### Directions for this task
Print the part of the splay tree text below that runs from "All normal operations" up to and including "the tree reorganization.", word for word.

### Text section
++++++++++++++++++++

Splay tree
From Free net encyclopedia
A splay tree is a self-balancing binary search tree with the additional unusual property that recently accessed elements are quick to access again. It performs basic operations such as insertion, look-up and removal in O(log(n)) amortized time. For many non-uniform sequences of operations, splay trees perform better than other search trees, even when the specific pattern of the sequence is unknown. The splay tree was invented by Daniel Sleator and Robert Tarjan.
All normal operations on a binary search tree are combined with one basic operation, called splaying. Splaying the tree for a certain element rearranges the tree so that the element is placed at the root of the tree. One way to do this is to first perform a standard binary tree search for the element in question, and then use tree rotations in a specific fashion to bring the element to the top. Alternatively, a bottom-up algorithm can combine the search and the tree reorganization.

++++++++++++++++++++

### Material supplied
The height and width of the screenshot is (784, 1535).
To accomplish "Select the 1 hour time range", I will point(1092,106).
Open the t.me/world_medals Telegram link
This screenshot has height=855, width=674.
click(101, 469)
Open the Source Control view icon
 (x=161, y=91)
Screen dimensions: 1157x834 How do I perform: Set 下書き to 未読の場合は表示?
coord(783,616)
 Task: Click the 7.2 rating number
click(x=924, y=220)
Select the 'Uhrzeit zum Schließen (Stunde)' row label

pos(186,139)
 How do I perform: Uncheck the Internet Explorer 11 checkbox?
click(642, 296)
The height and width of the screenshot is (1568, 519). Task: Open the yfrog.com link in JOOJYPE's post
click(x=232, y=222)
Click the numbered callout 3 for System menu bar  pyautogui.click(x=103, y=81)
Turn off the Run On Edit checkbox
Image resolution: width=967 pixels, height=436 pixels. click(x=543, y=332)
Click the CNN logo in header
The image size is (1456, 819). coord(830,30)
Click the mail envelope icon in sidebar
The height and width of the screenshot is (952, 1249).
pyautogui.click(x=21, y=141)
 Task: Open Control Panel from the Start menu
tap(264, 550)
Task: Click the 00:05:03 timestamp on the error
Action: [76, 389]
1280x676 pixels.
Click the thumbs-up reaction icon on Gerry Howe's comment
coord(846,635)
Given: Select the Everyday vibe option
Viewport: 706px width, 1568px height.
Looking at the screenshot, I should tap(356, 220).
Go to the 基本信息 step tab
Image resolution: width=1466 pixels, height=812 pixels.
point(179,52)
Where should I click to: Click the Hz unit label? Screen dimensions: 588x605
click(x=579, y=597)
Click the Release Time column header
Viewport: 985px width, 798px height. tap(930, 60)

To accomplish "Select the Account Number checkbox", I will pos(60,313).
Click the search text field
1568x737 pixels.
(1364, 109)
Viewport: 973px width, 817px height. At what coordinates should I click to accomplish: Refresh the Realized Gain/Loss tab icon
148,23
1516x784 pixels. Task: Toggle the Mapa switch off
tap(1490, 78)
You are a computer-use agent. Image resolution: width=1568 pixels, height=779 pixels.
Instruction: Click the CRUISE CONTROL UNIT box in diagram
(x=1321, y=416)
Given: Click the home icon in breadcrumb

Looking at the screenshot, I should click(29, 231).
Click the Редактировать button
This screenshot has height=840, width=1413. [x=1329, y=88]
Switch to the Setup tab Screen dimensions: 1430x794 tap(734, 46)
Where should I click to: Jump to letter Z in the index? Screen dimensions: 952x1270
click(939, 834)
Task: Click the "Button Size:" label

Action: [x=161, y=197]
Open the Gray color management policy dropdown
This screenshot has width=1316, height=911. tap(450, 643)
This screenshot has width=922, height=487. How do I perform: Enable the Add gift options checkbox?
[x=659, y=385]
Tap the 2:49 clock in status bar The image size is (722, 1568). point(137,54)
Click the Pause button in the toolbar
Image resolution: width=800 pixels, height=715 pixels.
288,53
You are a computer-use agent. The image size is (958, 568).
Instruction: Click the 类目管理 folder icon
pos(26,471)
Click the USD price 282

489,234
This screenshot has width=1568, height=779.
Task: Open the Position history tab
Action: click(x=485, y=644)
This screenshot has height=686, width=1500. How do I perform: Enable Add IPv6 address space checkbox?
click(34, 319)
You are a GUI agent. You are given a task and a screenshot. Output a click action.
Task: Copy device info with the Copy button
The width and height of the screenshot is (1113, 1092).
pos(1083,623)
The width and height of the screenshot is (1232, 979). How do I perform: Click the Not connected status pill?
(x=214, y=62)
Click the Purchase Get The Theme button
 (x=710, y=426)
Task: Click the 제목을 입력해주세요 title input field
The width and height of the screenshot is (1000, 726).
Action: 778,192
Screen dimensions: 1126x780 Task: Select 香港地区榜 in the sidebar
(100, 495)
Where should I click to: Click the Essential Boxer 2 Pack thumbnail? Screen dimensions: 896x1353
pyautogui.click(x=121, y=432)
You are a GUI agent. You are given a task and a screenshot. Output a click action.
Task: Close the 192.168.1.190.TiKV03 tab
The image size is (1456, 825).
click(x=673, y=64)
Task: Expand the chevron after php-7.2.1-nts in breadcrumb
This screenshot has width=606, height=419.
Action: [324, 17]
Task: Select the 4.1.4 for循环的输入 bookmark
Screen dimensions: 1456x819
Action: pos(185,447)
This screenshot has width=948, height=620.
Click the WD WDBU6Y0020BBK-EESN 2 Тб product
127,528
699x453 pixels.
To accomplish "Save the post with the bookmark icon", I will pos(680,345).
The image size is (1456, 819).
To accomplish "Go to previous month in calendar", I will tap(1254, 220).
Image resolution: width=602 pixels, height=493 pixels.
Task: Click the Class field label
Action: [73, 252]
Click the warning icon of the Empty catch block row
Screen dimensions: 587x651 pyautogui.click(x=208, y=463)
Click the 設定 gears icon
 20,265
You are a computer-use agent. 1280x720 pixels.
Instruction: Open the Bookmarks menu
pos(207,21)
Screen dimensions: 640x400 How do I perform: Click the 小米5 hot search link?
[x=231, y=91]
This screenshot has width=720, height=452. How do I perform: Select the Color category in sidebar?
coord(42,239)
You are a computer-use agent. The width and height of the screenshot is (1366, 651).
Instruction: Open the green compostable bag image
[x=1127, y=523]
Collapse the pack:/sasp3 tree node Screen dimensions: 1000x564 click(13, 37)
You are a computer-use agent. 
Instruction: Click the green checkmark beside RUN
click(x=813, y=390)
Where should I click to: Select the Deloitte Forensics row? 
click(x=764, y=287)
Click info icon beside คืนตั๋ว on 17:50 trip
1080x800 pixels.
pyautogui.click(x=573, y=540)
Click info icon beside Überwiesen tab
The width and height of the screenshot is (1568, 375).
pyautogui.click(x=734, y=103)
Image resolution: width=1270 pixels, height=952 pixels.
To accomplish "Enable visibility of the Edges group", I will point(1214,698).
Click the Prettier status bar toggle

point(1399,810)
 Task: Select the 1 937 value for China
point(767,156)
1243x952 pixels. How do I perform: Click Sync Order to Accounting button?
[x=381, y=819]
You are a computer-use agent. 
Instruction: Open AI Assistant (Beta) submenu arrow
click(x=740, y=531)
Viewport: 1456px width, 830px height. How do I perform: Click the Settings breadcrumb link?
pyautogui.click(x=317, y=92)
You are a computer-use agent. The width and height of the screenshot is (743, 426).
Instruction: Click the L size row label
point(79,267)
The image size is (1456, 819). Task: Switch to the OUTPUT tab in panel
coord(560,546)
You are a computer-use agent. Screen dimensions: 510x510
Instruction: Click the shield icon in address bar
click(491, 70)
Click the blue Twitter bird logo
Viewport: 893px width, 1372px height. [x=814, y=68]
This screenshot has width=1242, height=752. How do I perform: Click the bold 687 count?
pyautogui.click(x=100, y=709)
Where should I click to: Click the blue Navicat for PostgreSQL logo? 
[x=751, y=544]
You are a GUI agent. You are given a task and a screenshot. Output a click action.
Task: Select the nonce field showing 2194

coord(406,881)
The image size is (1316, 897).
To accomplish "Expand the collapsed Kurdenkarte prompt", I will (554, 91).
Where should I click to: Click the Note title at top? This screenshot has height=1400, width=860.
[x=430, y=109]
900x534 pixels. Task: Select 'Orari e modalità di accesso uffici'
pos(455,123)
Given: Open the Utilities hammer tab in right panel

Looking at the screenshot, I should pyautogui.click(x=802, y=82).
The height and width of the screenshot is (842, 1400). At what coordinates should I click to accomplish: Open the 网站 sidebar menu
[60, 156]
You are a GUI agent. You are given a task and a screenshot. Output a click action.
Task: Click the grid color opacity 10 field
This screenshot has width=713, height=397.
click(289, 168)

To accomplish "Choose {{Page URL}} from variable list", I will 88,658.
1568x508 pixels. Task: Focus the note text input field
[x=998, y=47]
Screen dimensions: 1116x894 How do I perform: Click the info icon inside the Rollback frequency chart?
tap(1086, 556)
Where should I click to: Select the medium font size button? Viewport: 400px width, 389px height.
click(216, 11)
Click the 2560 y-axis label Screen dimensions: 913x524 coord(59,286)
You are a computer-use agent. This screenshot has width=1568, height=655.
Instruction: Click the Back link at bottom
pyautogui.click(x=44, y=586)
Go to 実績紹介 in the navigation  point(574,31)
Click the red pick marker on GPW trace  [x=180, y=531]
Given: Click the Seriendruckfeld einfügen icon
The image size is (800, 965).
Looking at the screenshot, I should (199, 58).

++++++++++++++++++++

### Task solution
All normal operations on a binary search tree are combined with one basic operation, called splaying. Splaying the tree for a certain element rearranges the tree so that the element is placed at the root of the tree. One way to do this is to first perform a standard binary tree search for the element in question, and then use tree rotations in a specific fashion to bring the element to the top. Alternatively, a bottom-up algorithm can combine the search and the tree reorganization.